_Data provided_
* BEGIN *

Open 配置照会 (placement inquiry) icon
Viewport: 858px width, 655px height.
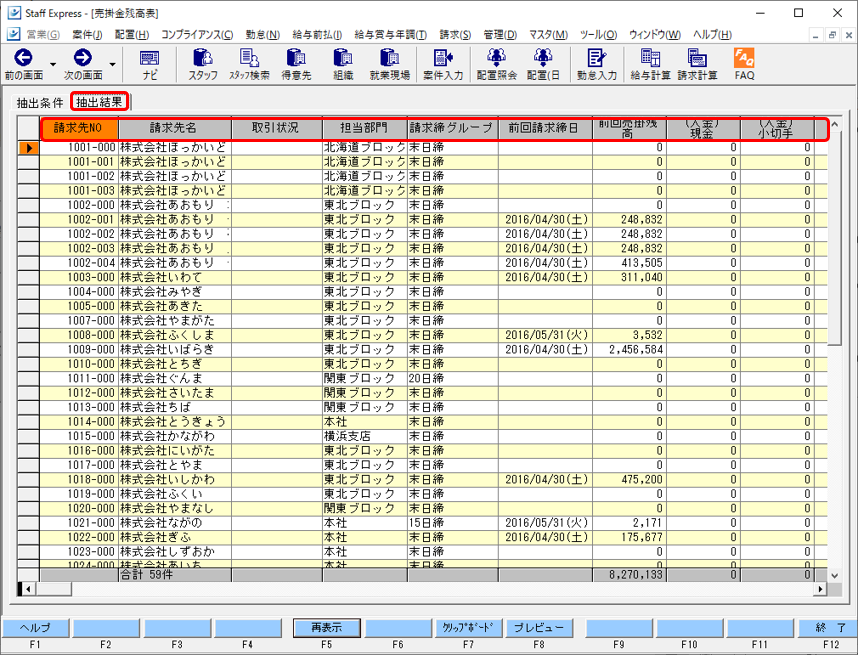point(496,67)
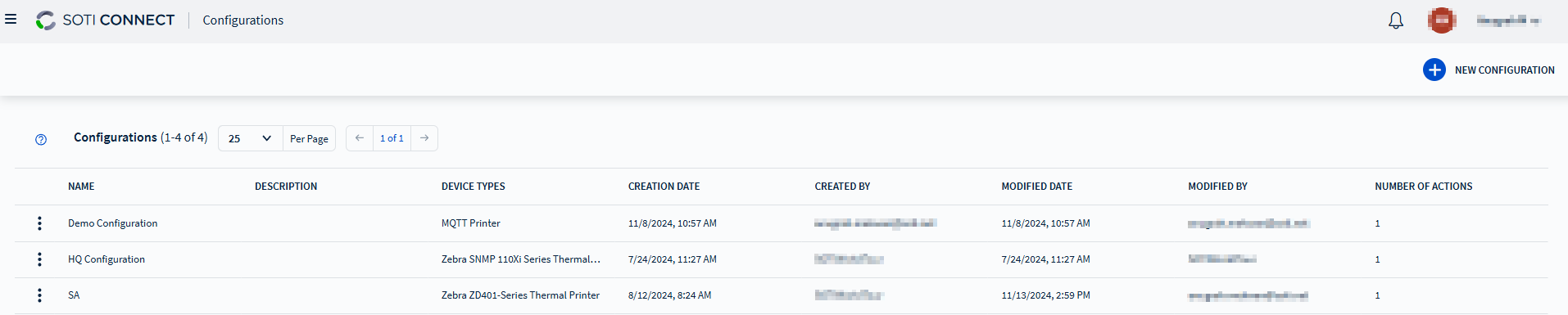Click the blue plus New Configuration icon
Screen dimensions: 1568x315
(x=1434, y=70)
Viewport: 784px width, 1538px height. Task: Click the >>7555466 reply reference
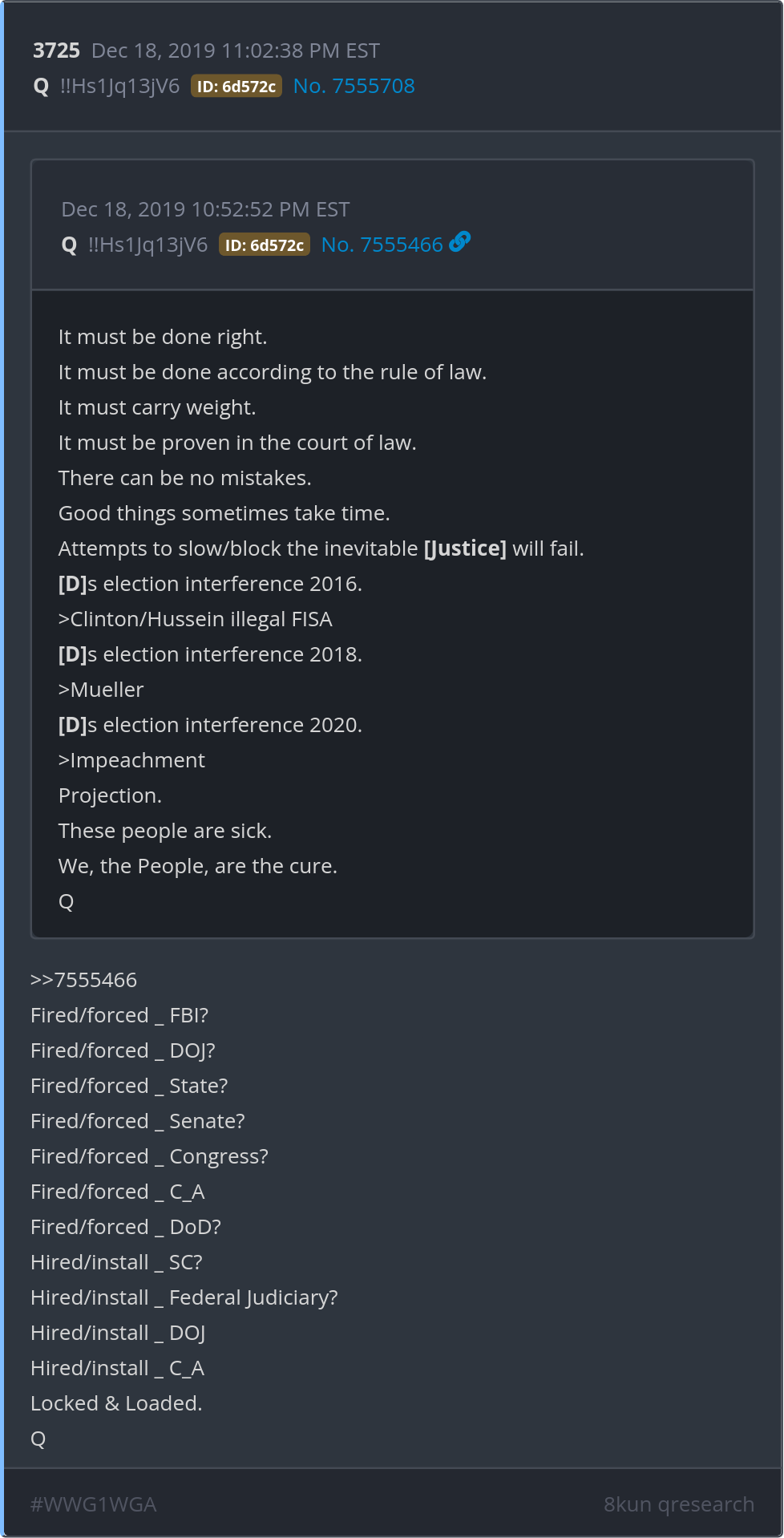pos(83,980)
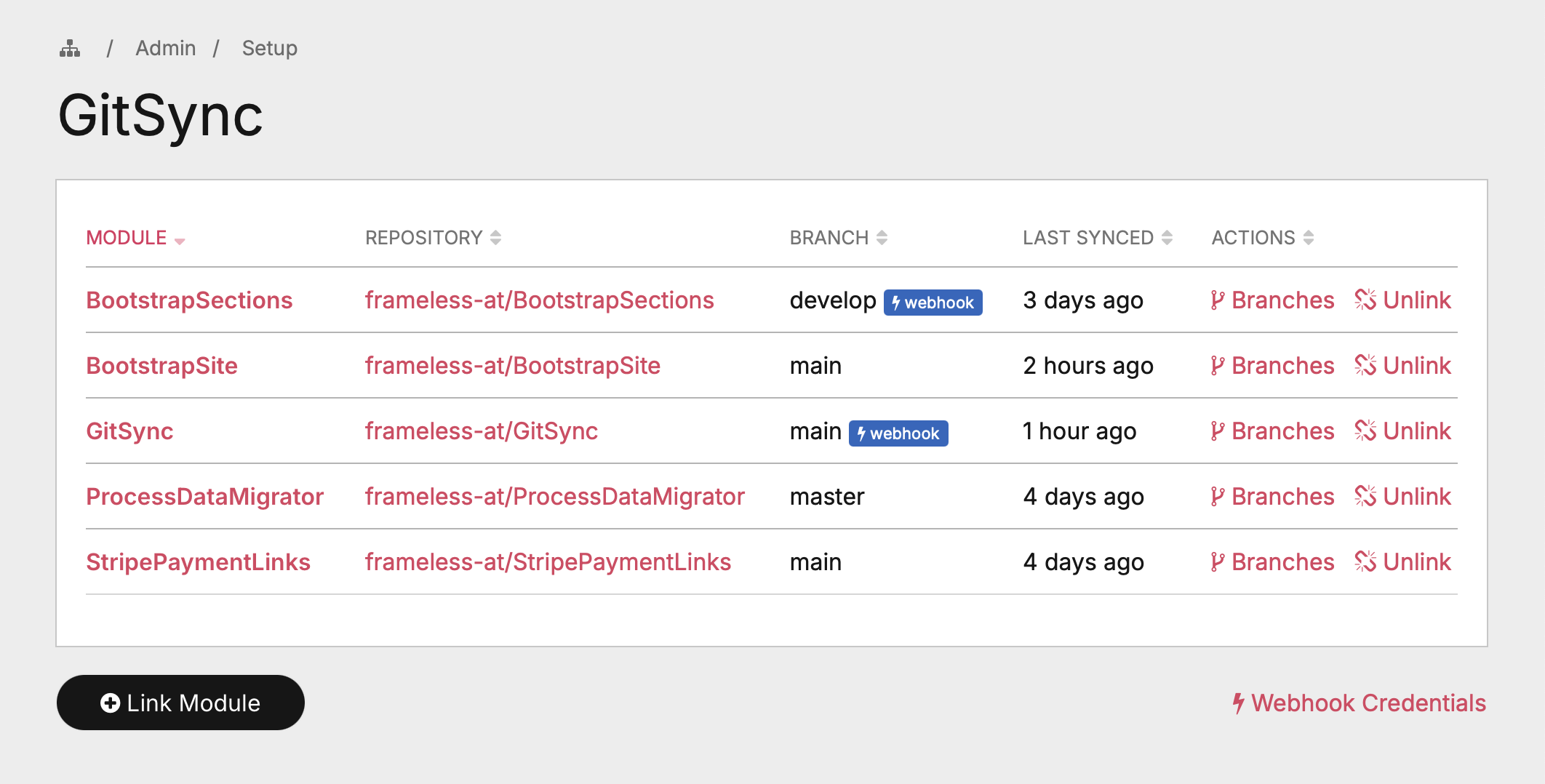
Task: Open Branches for the StripePaymentLinks module
Action: 1272,562
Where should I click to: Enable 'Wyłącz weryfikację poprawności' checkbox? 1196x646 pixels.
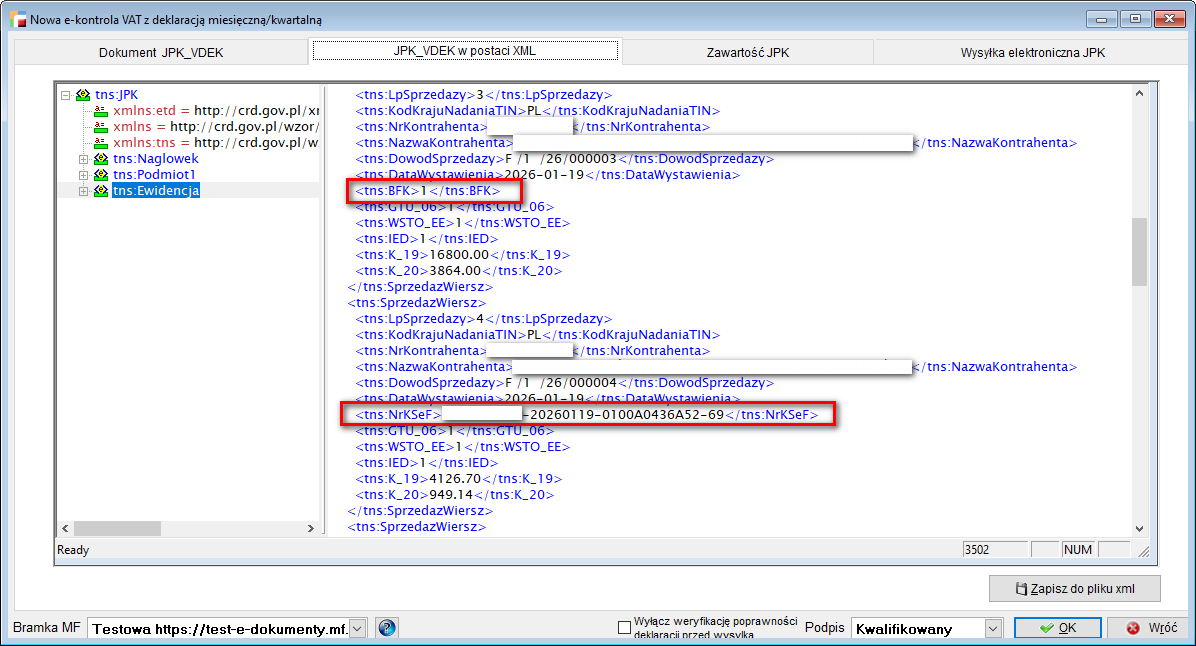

* END *

_What you are asked to do_
Copy out every line of the listing word for word, leaving out the pictures.

_Result for this task_
Open 配置照会 (placement inquiry) icon
Viewport: 858px width, 655px height.
point(496,67)
Click the blue plus New Configuration icon
Screen dimensions: 1568x315
(x=1434, y=70)
Viewport: 784px width, 1538px height. Task: Click the >>7555466 reply reference
pos(83,980)
Task: Open Branches for the StripePaymentLinks module
Action: 1272,562
Where should I click to: Enable 'Wyłącz weryfikację poprawności' checkbox? 1196x646 pixels.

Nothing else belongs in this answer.